Anziana centenaria operata con successo ad Alessandria
Chirurgia avanzata ad Alessandria
Un intervento chirurgico di successo ha salvato una paziente di quasi cento anni all'ospedale San Giovanni Bosco di Alessandria. La donna era giunta in pronto soccorso in condizioni critiche a causa di una grave occlusione intestinale, una patologia potenzialmente fatale se non trattata tempestivamente.
L'operazione, eseguita in laparoscopia e sotto anestesia generale, è stata condotta dall'equipe guidata dal dottor Ferruccio Ravazzoni. Questa tecnica minimamente invasiva ha permesso una rapida ripresa delle funzioni fisiologiche della paziente.
Diagnosi e decisione clinica
La centenaria presentava sintomi allarmanti come difficoltà respiratorie, vomito e dolore toracico. Gli esami strumentali hanno confermato la presenza di una severa occlusione intestinale, una condizione che richiedeva un'azione chirurgica immediata per evitare complicazioni come ischemia e perforazione dell'intestino.
La decisione di procedere con l'intervento è stata presa dopo un'approfondita valutazione clinica, frutto della collaborazione tra i chirurghi e gli anestesisti della struttura complessa diretta dal dottor Gianmaria Cammarota. Sottoporre una paziente di tale età a un intervento di chirurgia maggiore e anestesia generale ha rappresentato una sfida clinica di notevole complessità.

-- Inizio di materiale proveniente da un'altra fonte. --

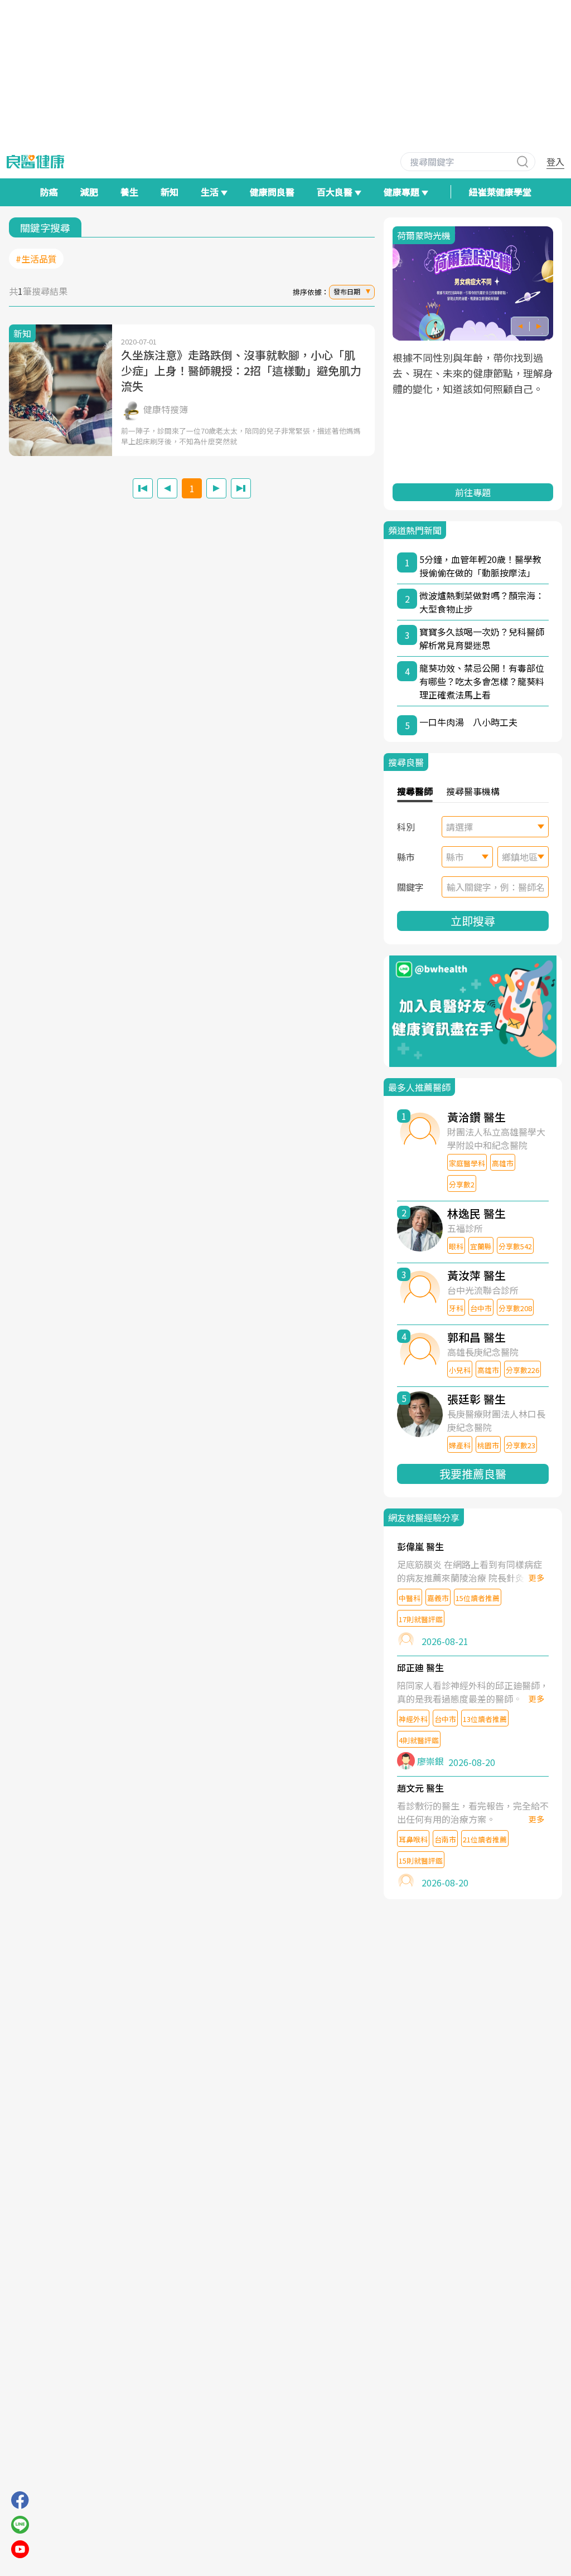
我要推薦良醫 (472, 1474)
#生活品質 (36, 258)
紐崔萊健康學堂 (500, 191)
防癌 (49, 191)
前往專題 (473, 492)
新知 (169, 191)
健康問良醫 (272, 191)
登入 (555, 161)
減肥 (89, 191)
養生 (129, 191)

Recupero post-operatorio e sindrome aderenziale
Grazie all'efficacia dell'intervento in laparoscopia, la paziente ha mostrato una notevole ripresa, tanto da essere dimessa dall'ospedale solo quattro giorni dopo l'operazione. A un mese dal rientro a casa, le sue condizioni generali sono risultate ottimali.
L'occlusione intestinale era stata causata da una sindrome aderenziale, una condizione in cui la formazione di tessuto cicatriziale interno porta al blocco del transito intestinale. L'intervento ha risolto questa problematica, scongiurando le gravi conseguenze che avrebbe potuto comportare.